Bebés morrem mais no primeiro mês de vida

[Fotografia: Shutterstock]

Quase metade das 5,9 milhões de mortes de crianças com menos de cinco anos registadas em 2015 ocorreram no primeiro mês de vida, conclui um estudo hoje divulgado.

Publicado na revista científica The Lancet, o estudo, que apresenta os dados mais recentes sobre a mortalidade infantil em 194 países, conclui que 5,9 milhões de crianças morreram em 2015 antes dos cinco anos, 2,7 milhões das quais eram recém-nascidas.

Globalmente, em 2015 houve menos quatro milhões de mortes infantis do que em 2000, em grande parte devido à redução da mortalidade associada à pneumonia, à diarreia, à morte durante o parto, à malária e ao sarampo (todas caíram mais de 30% entre 2000 e 2015).

No entanto, embora o número de mortes de recém-nascidos tenha diminuído de 3,9 milhões em 2000 para 2,7 milhões em 2015, o progresso na redução da mortalidade neonatal (nos primeiros 28 dias de vida) foi mais lento do que nas crianças entre um mês e cinco anos.

Isto resultou num aumento da proporção de recém-nascidos entre a mortalidade infantil, de 39,3% em 2000 para 45,1% em 2015.

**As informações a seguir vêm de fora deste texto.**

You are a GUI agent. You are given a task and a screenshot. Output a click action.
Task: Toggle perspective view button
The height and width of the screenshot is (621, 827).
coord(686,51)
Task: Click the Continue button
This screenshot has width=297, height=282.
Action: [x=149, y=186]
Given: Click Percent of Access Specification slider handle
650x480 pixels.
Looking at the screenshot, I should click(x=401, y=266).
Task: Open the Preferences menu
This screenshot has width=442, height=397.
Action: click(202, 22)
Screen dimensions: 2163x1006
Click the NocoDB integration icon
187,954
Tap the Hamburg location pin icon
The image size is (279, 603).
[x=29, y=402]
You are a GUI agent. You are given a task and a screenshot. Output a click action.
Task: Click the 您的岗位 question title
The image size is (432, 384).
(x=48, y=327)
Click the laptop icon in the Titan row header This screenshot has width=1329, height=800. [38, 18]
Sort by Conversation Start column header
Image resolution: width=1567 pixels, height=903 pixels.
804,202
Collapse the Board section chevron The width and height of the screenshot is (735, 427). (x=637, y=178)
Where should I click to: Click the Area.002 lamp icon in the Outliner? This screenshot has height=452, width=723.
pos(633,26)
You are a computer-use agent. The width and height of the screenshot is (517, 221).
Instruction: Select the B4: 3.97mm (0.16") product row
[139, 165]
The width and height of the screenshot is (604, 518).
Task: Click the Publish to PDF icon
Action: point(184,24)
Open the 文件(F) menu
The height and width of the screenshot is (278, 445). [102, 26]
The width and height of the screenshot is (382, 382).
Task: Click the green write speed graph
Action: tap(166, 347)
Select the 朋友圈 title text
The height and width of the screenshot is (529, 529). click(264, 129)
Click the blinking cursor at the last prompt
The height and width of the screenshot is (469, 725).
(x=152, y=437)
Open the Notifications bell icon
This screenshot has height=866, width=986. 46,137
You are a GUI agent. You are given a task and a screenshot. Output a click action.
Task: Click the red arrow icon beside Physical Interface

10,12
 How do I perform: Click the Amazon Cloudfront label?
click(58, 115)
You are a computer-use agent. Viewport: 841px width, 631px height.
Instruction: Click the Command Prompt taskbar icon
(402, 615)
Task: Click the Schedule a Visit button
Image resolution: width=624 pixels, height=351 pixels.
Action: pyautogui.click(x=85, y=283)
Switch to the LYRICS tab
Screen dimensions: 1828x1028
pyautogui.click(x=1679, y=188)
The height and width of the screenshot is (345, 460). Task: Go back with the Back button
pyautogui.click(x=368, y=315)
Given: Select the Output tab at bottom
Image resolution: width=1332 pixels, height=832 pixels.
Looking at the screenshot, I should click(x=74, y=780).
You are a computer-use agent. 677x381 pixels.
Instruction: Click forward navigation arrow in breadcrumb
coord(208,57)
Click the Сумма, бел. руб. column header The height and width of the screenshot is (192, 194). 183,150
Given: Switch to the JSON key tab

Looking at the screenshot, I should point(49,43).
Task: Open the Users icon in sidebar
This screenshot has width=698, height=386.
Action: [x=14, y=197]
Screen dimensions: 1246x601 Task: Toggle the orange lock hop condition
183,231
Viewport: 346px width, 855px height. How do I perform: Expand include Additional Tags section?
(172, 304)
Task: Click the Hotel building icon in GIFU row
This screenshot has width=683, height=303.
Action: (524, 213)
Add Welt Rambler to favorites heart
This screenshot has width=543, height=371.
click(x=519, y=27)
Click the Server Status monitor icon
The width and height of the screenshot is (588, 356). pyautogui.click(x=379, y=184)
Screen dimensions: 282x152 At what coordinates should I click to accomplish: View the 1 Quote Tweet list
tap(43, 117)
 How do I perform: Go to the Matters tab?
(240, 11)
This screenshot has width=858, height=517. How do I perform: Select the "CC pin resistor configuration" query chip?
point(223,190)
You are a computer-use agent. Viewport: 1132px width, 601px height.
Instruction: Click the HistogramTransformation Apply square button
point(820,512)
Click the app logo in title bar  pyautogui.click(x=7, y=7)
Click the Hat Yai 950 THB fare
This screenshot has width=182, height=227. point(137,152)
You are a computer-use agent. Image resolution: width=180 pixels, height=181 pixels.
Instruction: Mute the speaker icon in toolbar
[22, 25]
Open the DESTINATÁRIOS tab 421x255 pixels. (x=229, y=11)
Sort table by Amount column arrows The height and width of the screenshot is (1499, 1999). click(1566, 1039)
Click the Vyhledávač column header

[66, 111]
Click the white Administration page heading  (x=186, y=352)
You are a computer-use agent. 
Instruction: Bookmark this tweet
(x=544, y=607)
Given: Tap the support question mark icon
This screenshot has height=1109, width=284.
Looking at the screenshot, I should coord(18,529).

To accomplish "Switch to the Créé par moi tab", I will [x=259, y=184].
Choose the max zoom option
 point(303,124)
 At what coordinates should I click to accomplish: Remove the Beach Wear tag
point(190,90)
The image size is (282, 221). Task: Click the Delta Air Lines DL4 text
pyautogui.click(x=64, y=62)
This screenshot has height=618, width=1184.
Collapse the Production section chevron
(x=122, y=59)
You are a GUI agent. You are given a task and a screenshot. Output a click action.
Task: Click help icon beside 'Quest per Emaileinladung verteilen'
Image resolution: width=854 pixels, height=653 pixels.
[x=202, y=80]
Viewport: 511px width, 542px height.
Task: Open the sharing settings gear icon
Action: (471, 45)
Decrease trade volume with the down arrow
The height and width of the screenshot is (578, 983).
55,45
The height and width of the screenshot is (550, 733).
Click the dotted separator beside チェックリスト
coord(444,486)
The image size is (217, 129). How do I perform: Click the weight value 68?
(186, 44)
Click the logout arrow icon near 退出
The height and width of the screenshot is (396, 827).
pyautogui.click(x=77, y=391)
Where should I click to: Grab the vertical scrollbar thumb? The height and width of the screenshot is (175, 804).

Se as mortes de recém-nascidos tivessem caído ao mesmo ritmo das mortes de crianças entre um mês e cinco anos, o mundo teria alcançado o Objetivo de Desenvolvimento do Milénio de reduzir a mortalidade infantil em dois terços entre 1990 e 2015, o que não aconteceu.

O estudo destaca também as desigualdades no progresso registado no mundo, com as taxas de mortalidade infantil a variarem entre 1,9 e 155,1 mortes por mil nascimentos, e 60,4% (3,6 milhões) de todas as mortes a ocorrerem em 10 países.

Apesar dos progressos, as principais causas de morte entre as crianças foram as complicações devido a parto prematuro, (17,8%, 1,1 milhões de mortes), pneumonia (15,5%, 0,9 milhões de mortes) e morte durante o parto (11,6%, 0,7 milhões de mortes).

Em 2015, os países com maiores taxas de mortalidade infantil (mais de cem mortes por cada mil nascimentos) foram Angola, a República Centro-Africana, o Chade, o Mali, a Nigéria, a Serra Leoa e a Somália.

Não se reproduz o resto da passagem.